CEO 82-22 -- April 8, 1982

 

CONFLICT OF INTEREST

 

ASSISTANT CITY MANAGER SERVING AS OFFICER OR DIRECTOR OF NONPROFIT CORPORATION RECEIVING FUNDS FROM CITY

 

To:      Ms. Jennifer Hurst, City Attorney, City of North Miami

 

SUMMARY:

 

No prohibited conflict of interest would be created were an assistant city manager to serve as an officer or director of a nonprofit corporation receiving funds from the city and providing programs for the elderly such as meals on wheels and transportation. Since service as an officer or director would be without compensation, the employee would not have any employment or contractual relationship with the nonprofit corporation. CEO 80-46 and CEO 77-167 are referenced in this regard. Since the city is under no obligation to provide any of the programs provided by the nonprofit corporation and its contribution to the corporation is purely discretionary, the nonprofit corporation is not selling any services to the city. Compare CEO 82-9.

 

QUESTION:

 

Would a prohibited conflict of interest be created were an assistant city manager to serve as an officer or director of a nonprofit corporation receiving funds from the city?

 

Your question is answered in the negative.

 

In your letter of inquiry and in a telephone conversation with our staff, you have advised that Mr. James DiPietro is the Assistant City Manager of the City of North Miami. You also have advised that he has been invited to serve as an officer or director of a nonprofit corporation which provides programs for citizens both within and outside the City, such as meals on wheels for the elderly and transportation for the elderly. The corporation receives funds from the federal government and matching funds from the City, as well as from other sources. Officers and directors of the corporation serve without compensation of any kind.

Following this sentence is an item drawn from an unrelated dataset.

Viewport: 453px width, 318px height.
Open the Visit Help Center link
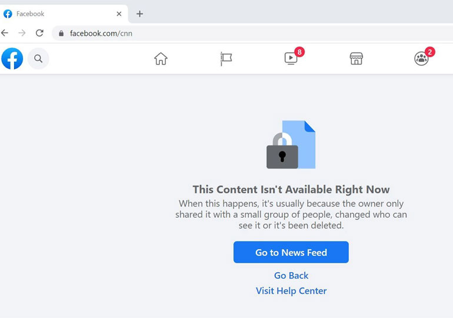tap(291, 291)
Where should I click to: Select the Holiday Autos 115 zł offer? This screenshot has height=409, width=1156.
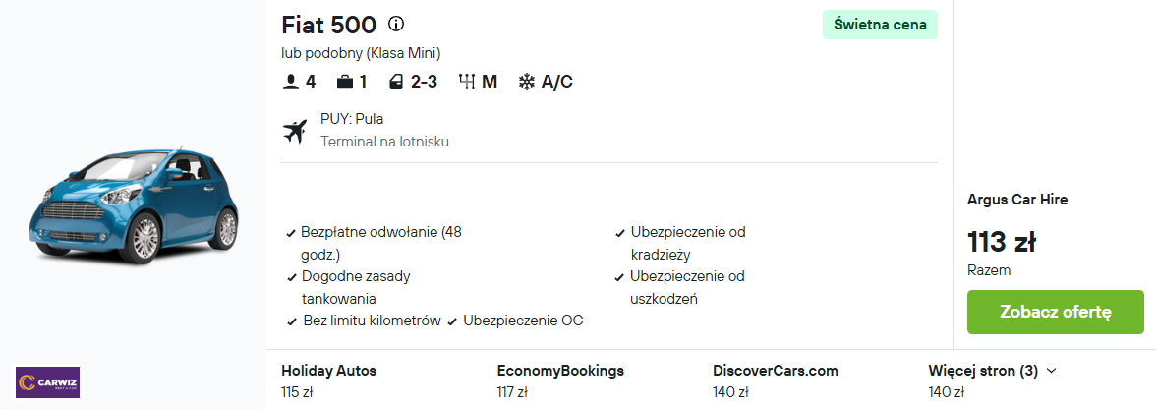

The Code of Ethics for Public Officers and Employees provides in part:

 

CONFLICTING EMPLOYMENT OR CONTRACTUAL RELATIONSHIP. -- No public officer or employee of an agency shall have or hold any employment or contractual relationship with any business entity or any agency which is subject to the regulation of, or is doing business with, an agency of which he is an officer or employee . . . ; nor shall an officer or employee of an agency have or hold any employment or contractual relationship that will create a continuing or frequently recurring conflict between his private interests and the performance of his public duties or that would impede the full and faithful discharge of his public duties. [Section 112.313(7)(a), Florida Statutes (1981).]

 

The first part of this provision would prohibit the subject Assistant City Manager from having any employment or contractual relationship with a business entity which is doing business with the City. In previous opinions, we have advised that noncompensated service as an officer or as a member of the Board of Directors of a nonprofit corporation does not constitute an employment or contractual relationship with that entity. See, for example, CEO 80-46 and CEO 77-167.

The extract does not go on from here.